VolumeTotalReadTime & VolumeTotalWriteTime
VolumeTotalReadTime and VolumeTotalWriteTime measure the total amount of time spent in read or write operations on the volume. By themselves, they are not particularly valuable but can be used to calculate the disk latency for your volume.
Latency is calculated with the following formula:
(VolumeTotalReadTime + VolumeTotalWriteTime) / (VolumeReadOps + VolumeWriteOps)
To monitor latency, you should create a CloudWatch alarm by using the approximate anomaly detection method on your calculated latency metric, using the Sum statistic for all metrics in the formula.
Measures the number of pending disk operations. If this metric has low, non-zero values, this is normal, because otherwise, the disk is completely idle. When there are spikes in this metric, this can indicate slower disk access, which can impact application performance.
Create a CloudWatch warning for this metric with a threshold reflecting abnormally high queue length, as this indicates an overloaded disk.
Measures what proportion of provisioned IOPS your instance is receiving. It may not be equal to the number of IOPS the volume is currently using (this is the idea behind “provisioned” IOPS). The metric can help you identify if Amazon is meeting its commitment to allocate a certain performance level to your EBS volumes.
AWS guarantees provisioned throughput to be within 10% of expected values 99.9% of the time. If it occasionally goes outside the expected range, this can affect application performance. It is recommended to create a low-priority CloudWatch alarm on the Average statistic, to be notified when this metric goes under 90% of its expected value.
Recommended reading: Getting started with AWS Cloudwatch.
AWS Lambda Metrics
AWS Lambda is an event-driven computing service that allows you to run code without provisioning and managing server resources. You can configure Lambda functions to run in response to an event, or an API call through AWS API Gateway.
The following metrics can help you monitor Lambda performance and health, and prevent production issues that commonly affect serverless applications.
Measures the time in milliseconds it takes a Lambda function to execute. This measures the overall operation (from call to completion) and can be used to measure performance, similar to the latency metric for traditional applications.

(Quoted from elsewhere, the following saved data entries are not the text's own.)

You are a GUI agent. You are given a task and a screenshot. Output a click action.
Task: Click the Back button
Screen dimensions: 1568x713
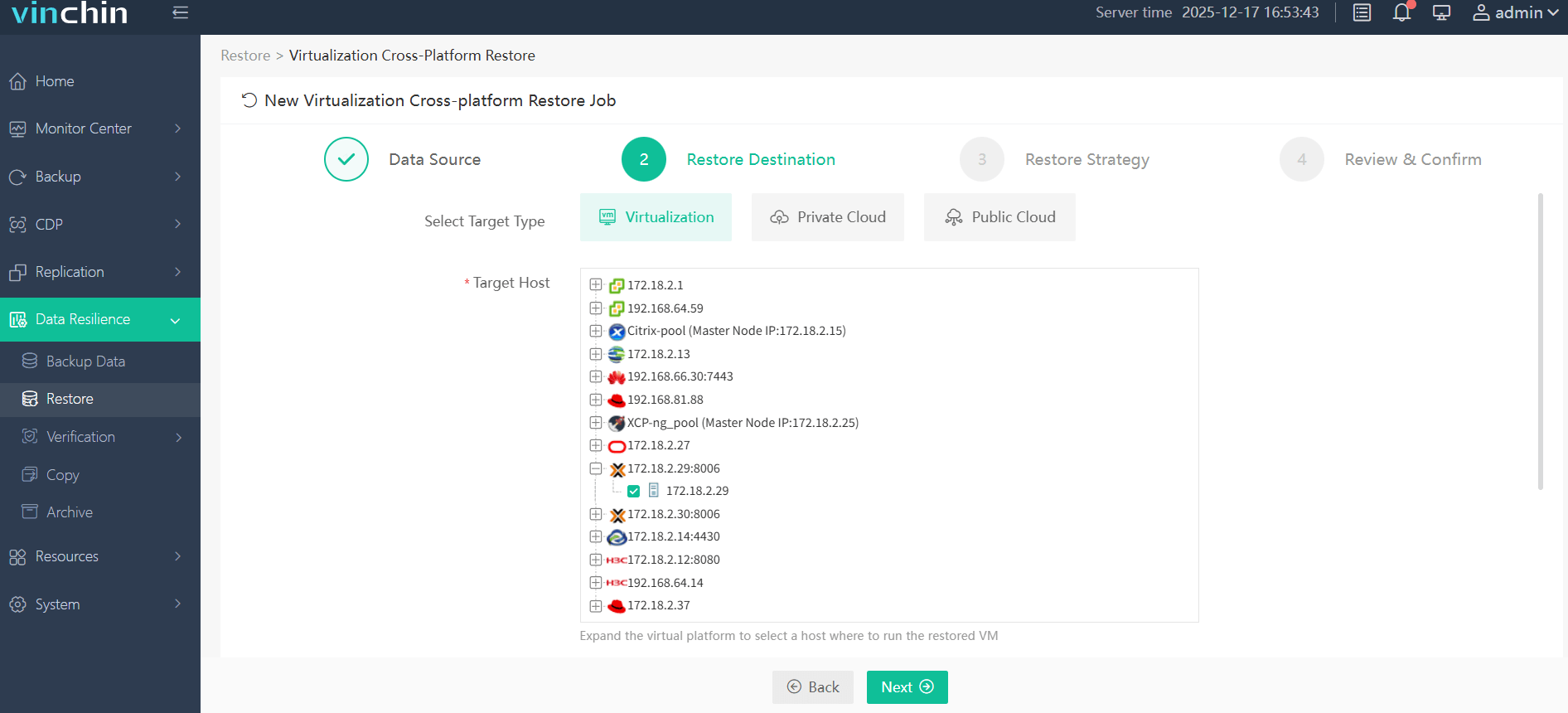tap(812, 687)
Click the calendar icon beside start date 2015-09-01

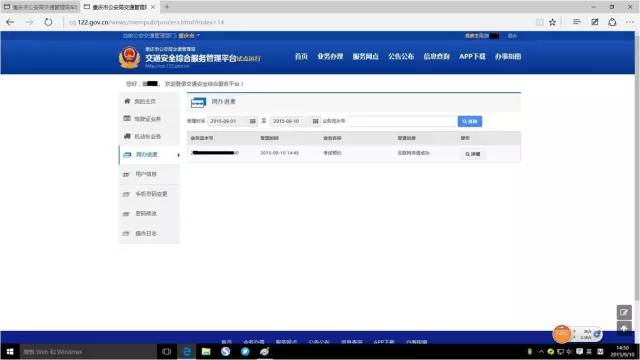click(x=253, y=121)
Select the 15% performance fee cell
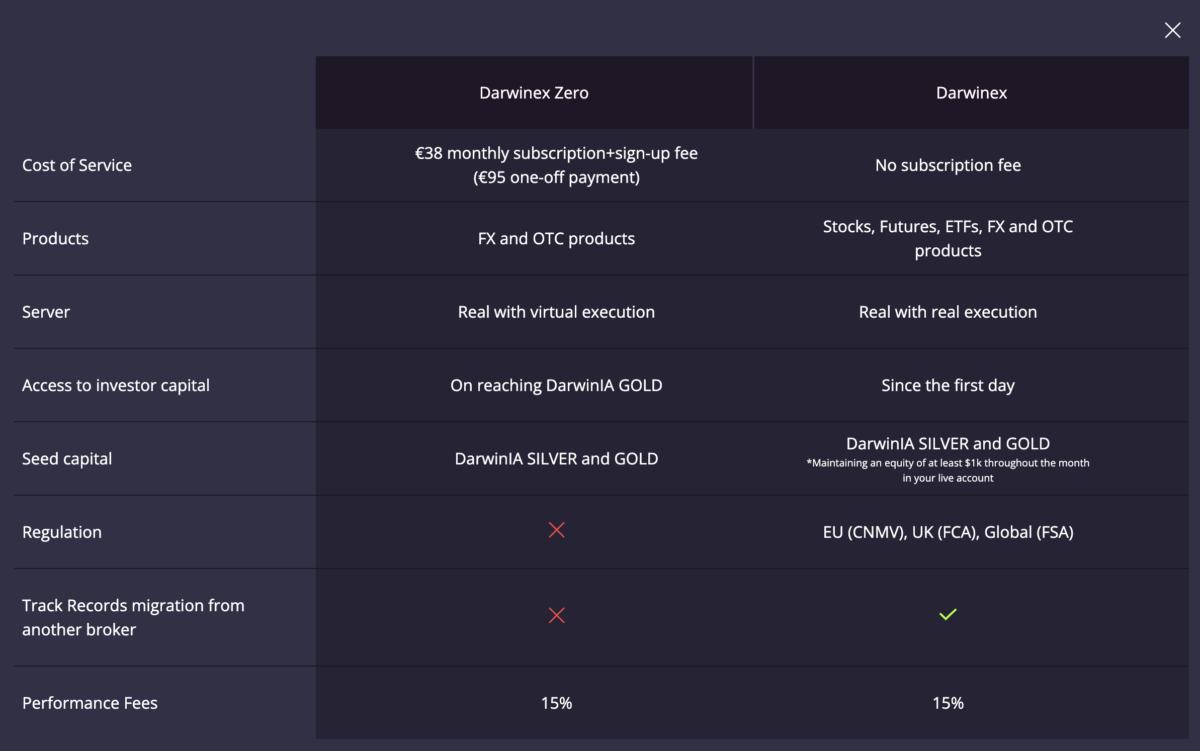The image size is (1200, 751). point(556,703)
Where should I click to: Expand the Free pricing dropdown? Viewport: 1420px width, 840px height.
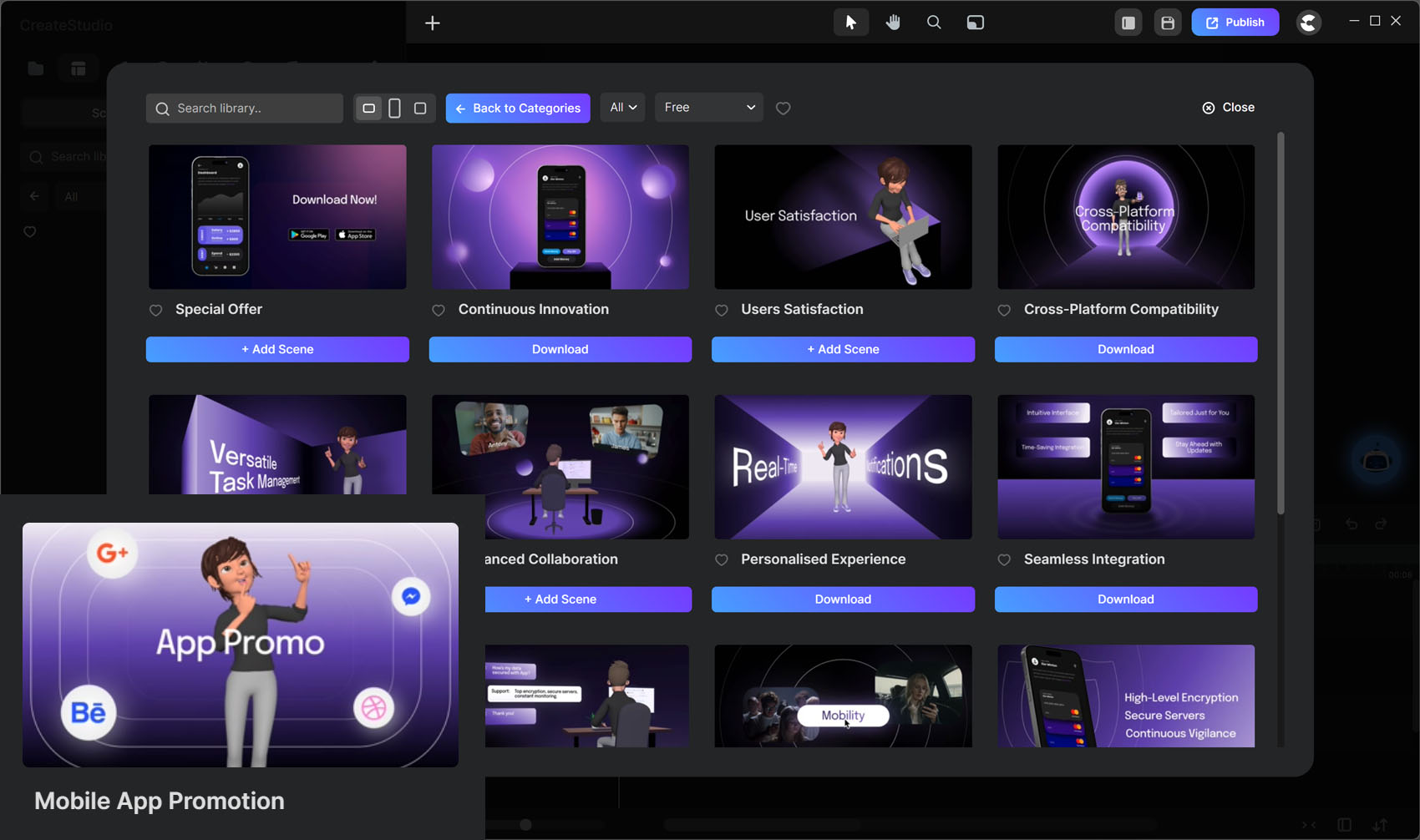(708, 108)
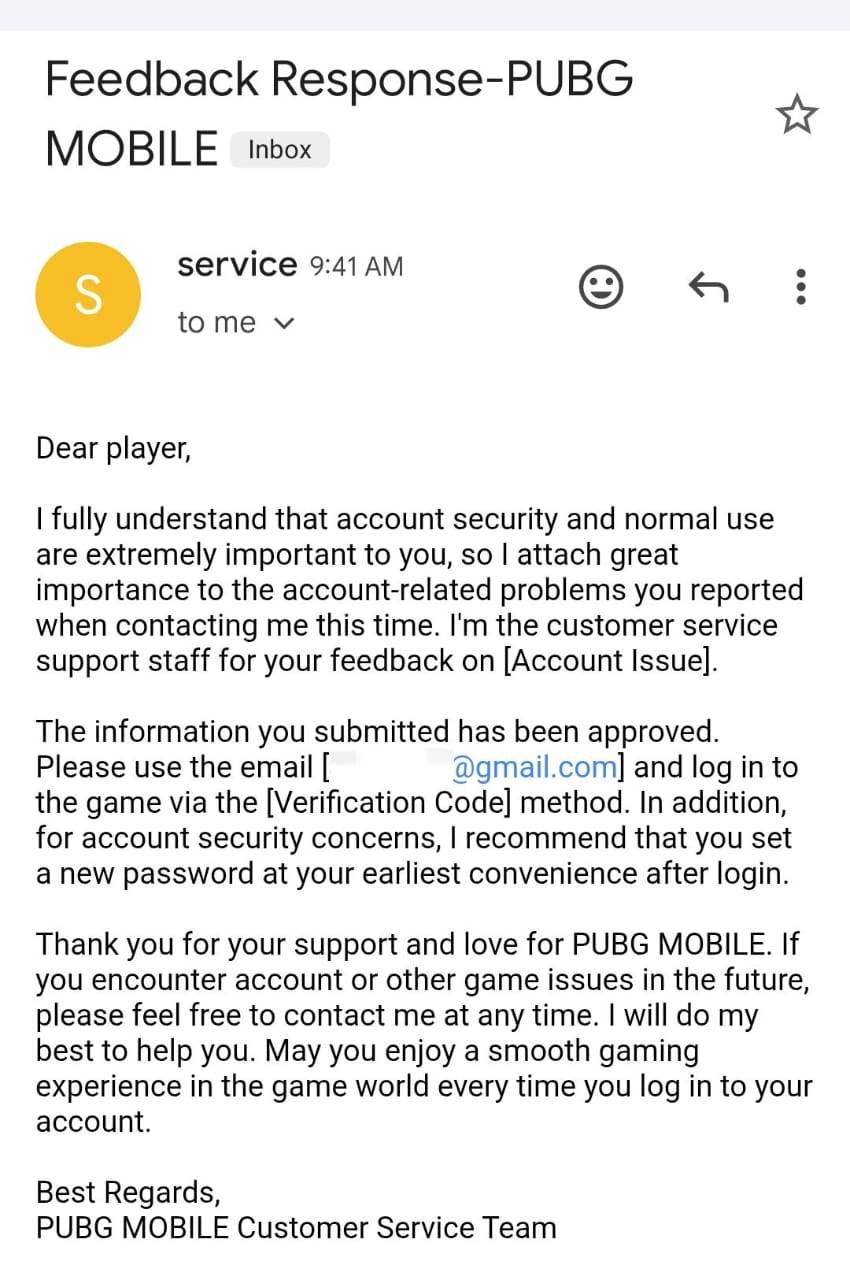Star this PUBG MOBILE email
The image size is (850, 1280).
point(796,116)
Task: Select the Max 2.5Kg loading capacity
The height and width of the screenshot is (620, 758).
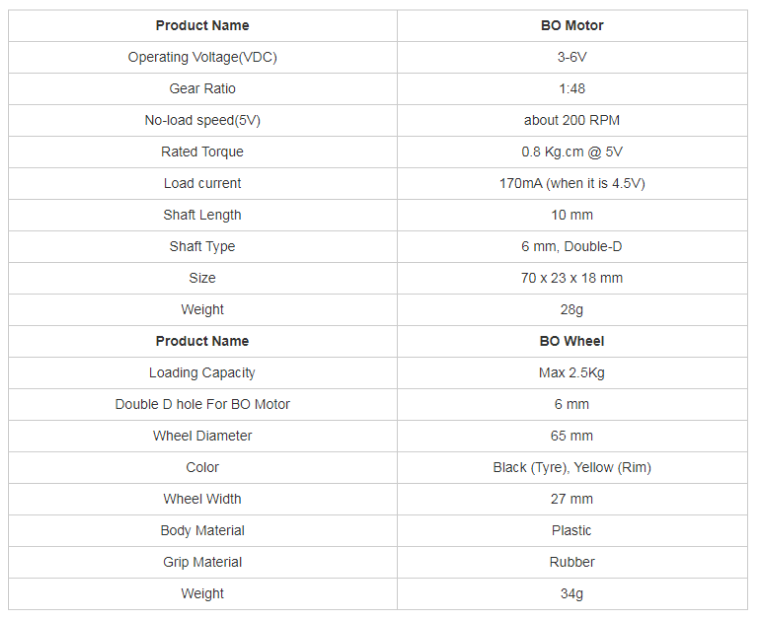Action: (x=572, y=373)
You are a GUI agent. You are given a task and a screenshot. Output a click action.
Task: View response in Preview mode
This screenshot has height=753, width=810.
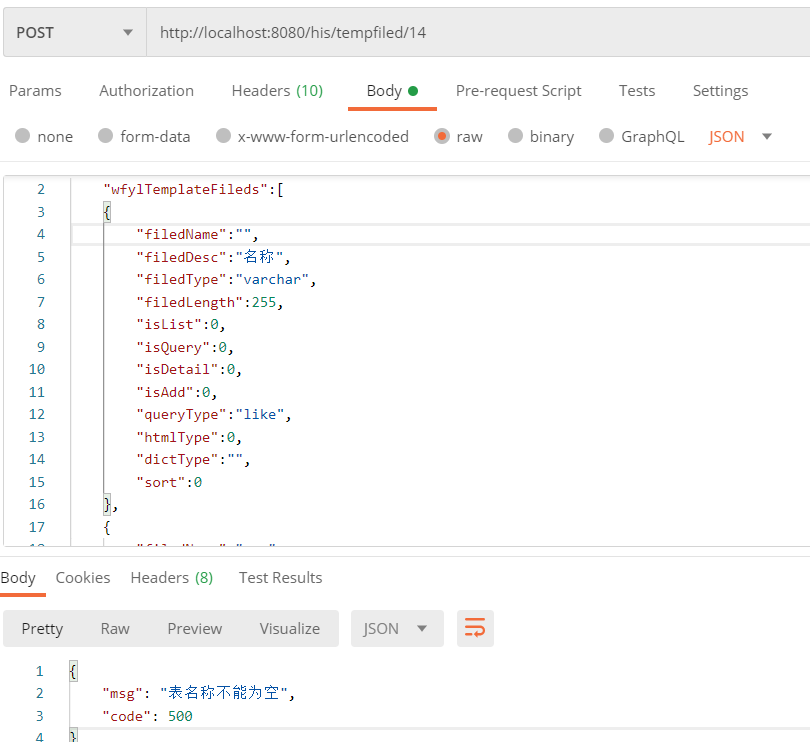tap(194, 628)
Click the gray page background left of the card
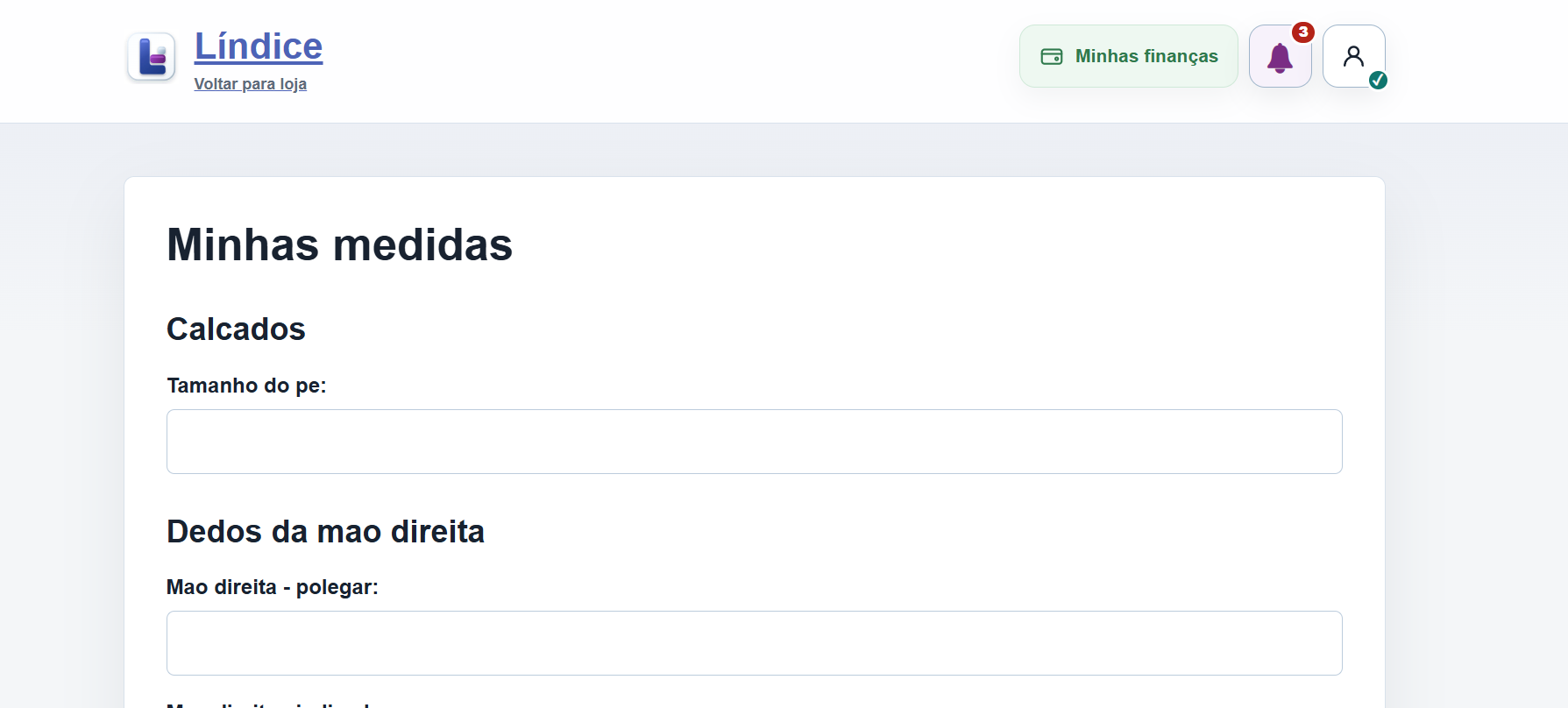Image resolution: width=1568 pixels, height=708 pixels. coord(61,421)
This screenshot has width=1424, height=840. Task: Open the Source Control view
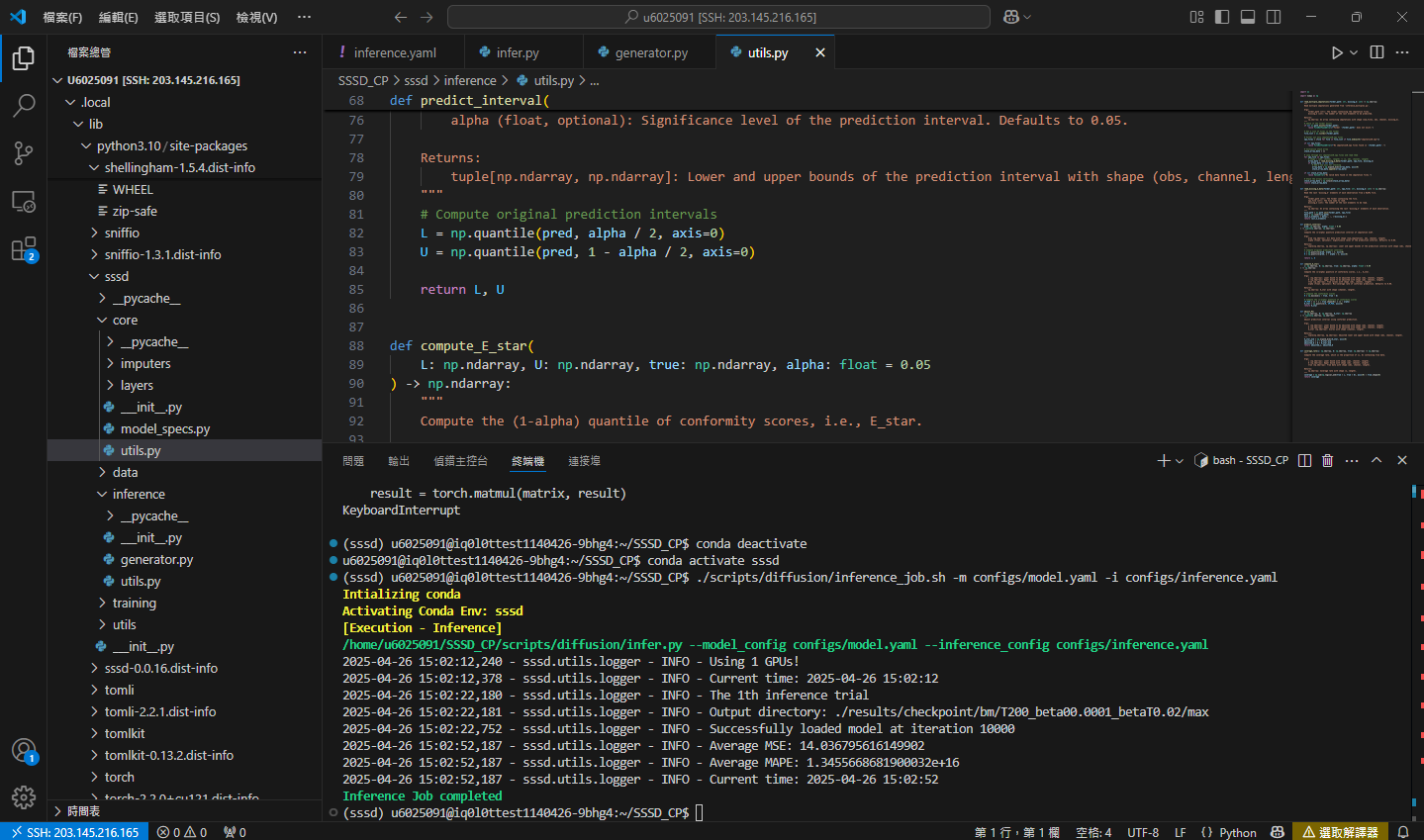[x=24, y=152]
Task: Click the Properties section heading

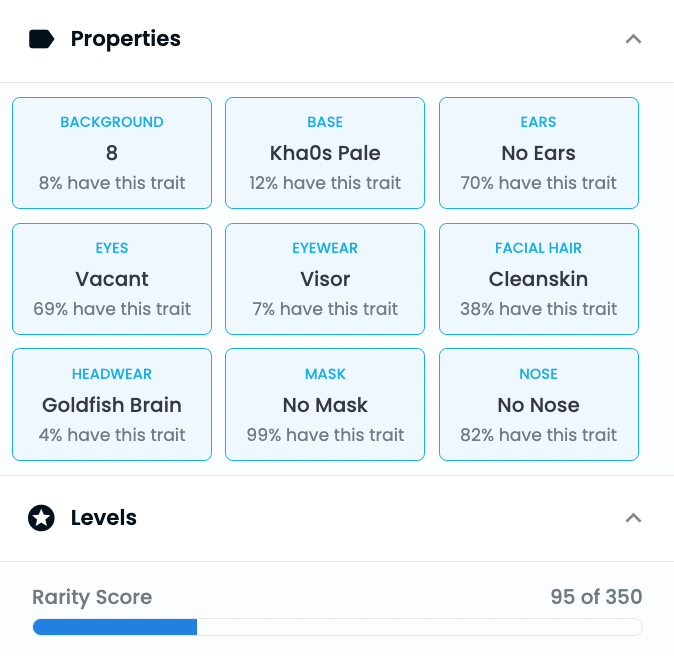Action: point(126,39)
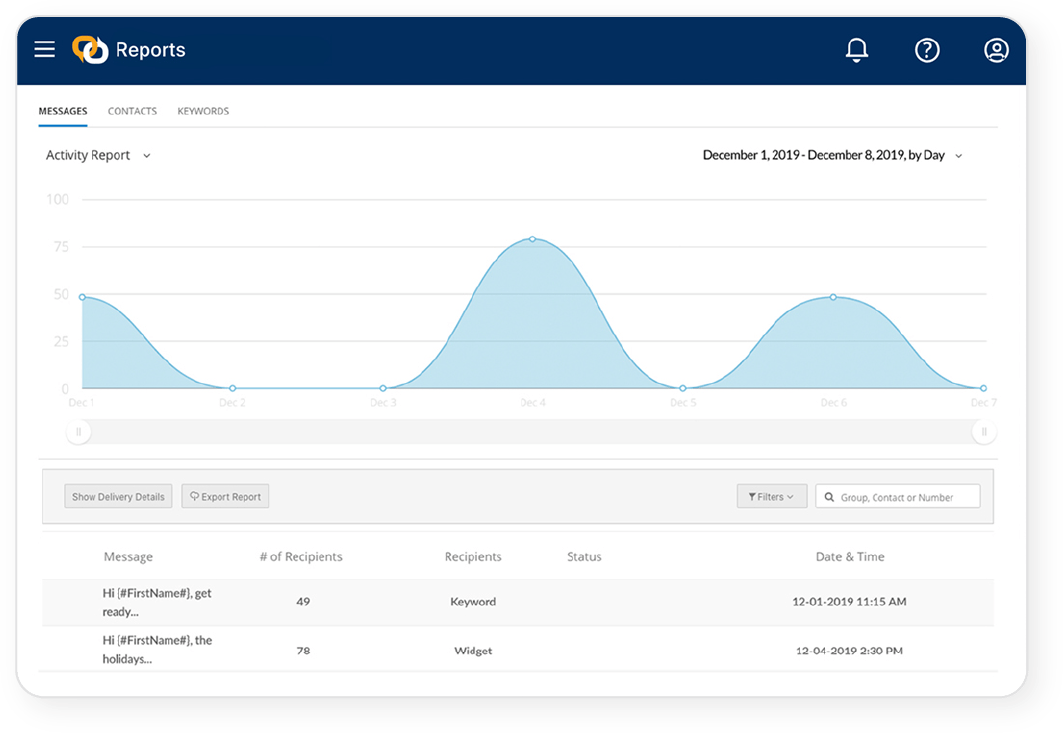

Tracks the number of Lambda runs with errors. If you find an increase in the error rate, check the Lambda logs to investigate. The logs can indicate the exact cause of the problem (out of memory exception, timeout, permission error, etc).
Measures the number of call attempts suppressed due to exceeding the concurrency limit. AWS Lambda has a configurable concurrency limit for each Lambda function, and if your application attempts to invoke too many instances of the same function, they are throttled.
Tracking this metric will help you adjust your concurrency limits to best suit your Lambda workloads. For example, a high number of throttles may indicate that the concurrency limit needs to be increased to reduce the number of failed innovations.
You define a certain level of provisioned concurrency per AWS Lambda function, and there is a charge for provisioned concurrency. This metric monitor's the utilization of provisioned concurrency by your functions. It shows:
- Overprovisioning—functions that never reach their concurrency limit, meaning provisioned concurrency should be reduced to conserve costs
- Underprovisioning—functions that utilize concurrency to the max, meaning concurrency may need to be increased
Recommended reading: How to monitor AWS Lambda.
In this article, we have reviewed numerous metrics provided by CloudWatch for popular Amazon services: Amazon EC2, EC2 Spot Fleet, Amazon EBS, and AWS Lambda. We have also shown you how you can use these metrics to identify issues in production systems and act to remediate them - whether manually or automatically.
We also hope that this will be helpful as you build visibility and automation into your cloud deployments.